Geschiedenis van bedrijfs- en bouwactiviteiten

De munitie- en wapenfabriek op het Hembrugterrein (ook wel Artillerie-Inrichtingen of AI genoemd) werd vanaf 1895 gebouwd in opdracht van het Departement van Oorlog en uitgevoerd onder leiding van de Eerstaanwezend Ingenieur (EAI) der Genie en het Eerstaanwezendschap van het 2de Geniecommandement te Amsterdam. De fabriek was om strategische redenen en vanwege ruimtegebrek uit Delft verhuisd waar reeds sinds 1679 wapens en munitie als direct uitvloeisel van het rampjaar 1672 geproduceerd werden. De keuze voor de nieuwe locatie in Zaandam werd allereerst bepaald door de militaire verdedigingskring Stelling van Amsterdam. Binnen dit nationaal reduit kon de productie van munitie namelijk zo lang mogelijk worden gegarandeerd. Bovendien kon munitie en materieel snel naar de juiste plek vervoerd worden omdat het Hembrugterrein precies in het hart van de Stelling ligt en zo eenzelfde relatieve afstand naar alle forten en batterijen had alsmede uitstekende transportmogelijkheden via water (Zijkanaal G en Noordzeekanaal) en spoor. De voormalige spoorweg Amsterdam-Zaandam/Uitgeest liep sinds 1910 via een aftakking over de westzijde van het terrein en werd in de jaren '69 gesloopt. Thans verwijzen de langgerekte noord-zuid gelegen open ruimte aan de westzijde van het terrein en overslaggebouw 341 nog naar deze voor de fabriek belangrijke transportverbinding. De M-magazijnen die tot 2003 in een noord-zuid lijn langs de spoorlijn lagen en voor de tijdelijke opslag van munitie dienden, deden dat ook maar zijn gesloopt. De eerste vijf loodsen met de aanleg van de Drs. J.P. den Uijlweg en de 6 resterende loodsen in 2003. Deze magazijnen lagen overigens enigszins afgescheiden van de rest van het terrein en in die specifieke richting om overslag van naar het westen gerichte explosies te voorkomen. Bij laden en lossen gold immers ook een verhoogd risico van ontploffing.

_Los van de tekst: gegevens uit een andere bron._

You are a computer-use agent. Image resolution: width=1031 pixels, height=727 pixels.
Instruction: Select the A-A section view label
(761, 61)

De bedrijfsactiviteiten - en daarmee ook bouwfases en de omvang van het personeelsbestand - hebben altijd gefluctueerd met het aantal militaire orders. Zo heeft de fabriek wel eens 1000 man maar ook 8.500 man (in 1917) in dienst gehad, onder wie vele militairen. De bouwgolven op het terrein waren in de periodes 1895-1901, 1916-1920, 1936-1940, 1950-1960 en 1974-2002. Het Hembrugterrein omvatte rond 2002 ongeveer 180 afzonderlijke gebouwde objecten: daarvan bevinden zich circa 83 op het voormalige Eurometaalterrein (het zuidoostelijke deel van het terrein) en circa 49 op het militaire terrein (het westelijke en noordelijke deel) van het Hembrugterrein.

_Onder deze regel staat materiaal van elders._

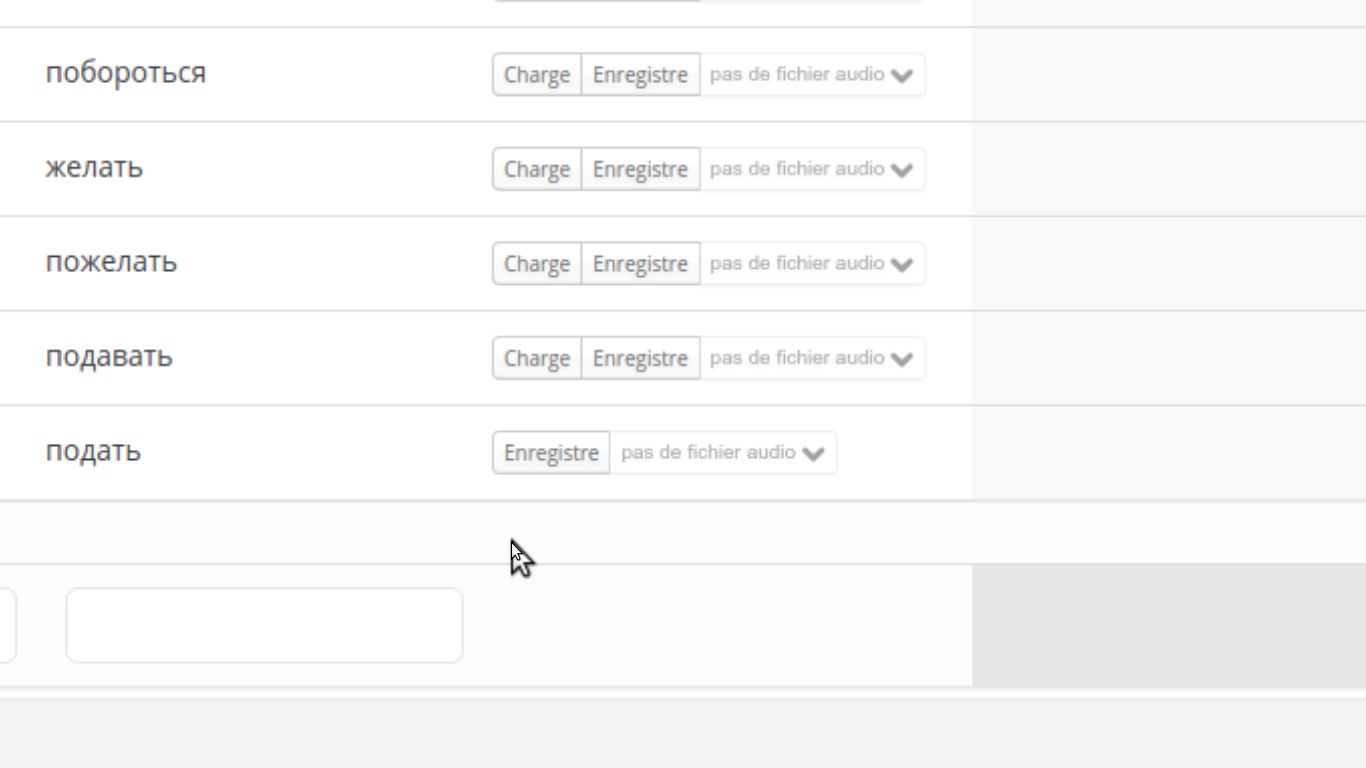1366x768 pixels.
Task: Select Enregistre for the желать row
Action: point(640,169)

Op het Hembrugterrein waren tevens het Algemeen Verdedigingspark (AVP) en het Sectorpark Zaandam gevestigd. De aanleg van het AVP was al in 1895 begonnen, maar werd pas verder ingericht tijdens de Eerste Wereldoorlog. Het AVP werd centraal in de kringstelling gesitueerd, onbereikbaar voor vijandelijk vuur. De functie van dit park dient niet verward te worden met die van de 4 Sectorparken van de Stelling (Zaandam, Ilpendam, Ouderkerk en Sloten). Het AVP was de centrale opslagplaats voor geschut, kruit, projectielen en materieel. Van hieruit vond de bevoorrading van genoemde sectorparken plaats die op hun beurt weer de groepsdepots direct achter de linie bevoorraadden.

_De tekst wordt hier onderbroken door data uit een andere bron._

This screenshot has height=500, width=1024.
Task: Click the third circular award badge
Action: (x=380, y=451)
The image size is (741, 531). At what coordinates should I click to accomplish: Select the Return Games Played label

Door het teruglopend aantal militaire orders na de Eerste Wereldoorlog werd op het zuidwestelijke gedeelte van het Hembrugterrein een machinefabriek voor civiele opdrachten ingericht om de bedrijfscontinuïteit zeker te stellen. Hier werden landbouw- en gereedschapswerktuigen (zoals bankschroeven waaronder de vermaarde Hemklem) alsmede meetmiddelen vervaardigd. Voor de munitieproductie zelf waren ook veel gebouwen nodig: de AI produceerde honderden verschillende munitiesoorten die alle een aparte productie- en bewerkingsstraat nodig hadden alsmede magazijnen voor de opslag van de tonnages aan metalen (messing, koper, roodkoper, koperband, koperringen en lood en geharde stalen zoals wolfraam voor de projectielen) alsmede chemische grondstoffen (knalkwik, loodazyde, trotyl, tetryl en basiskruit). De gebouwen moesten ook nog eens op afstand van elkaar gebouwd worden in verband met het risico van overslag bij ontploffing.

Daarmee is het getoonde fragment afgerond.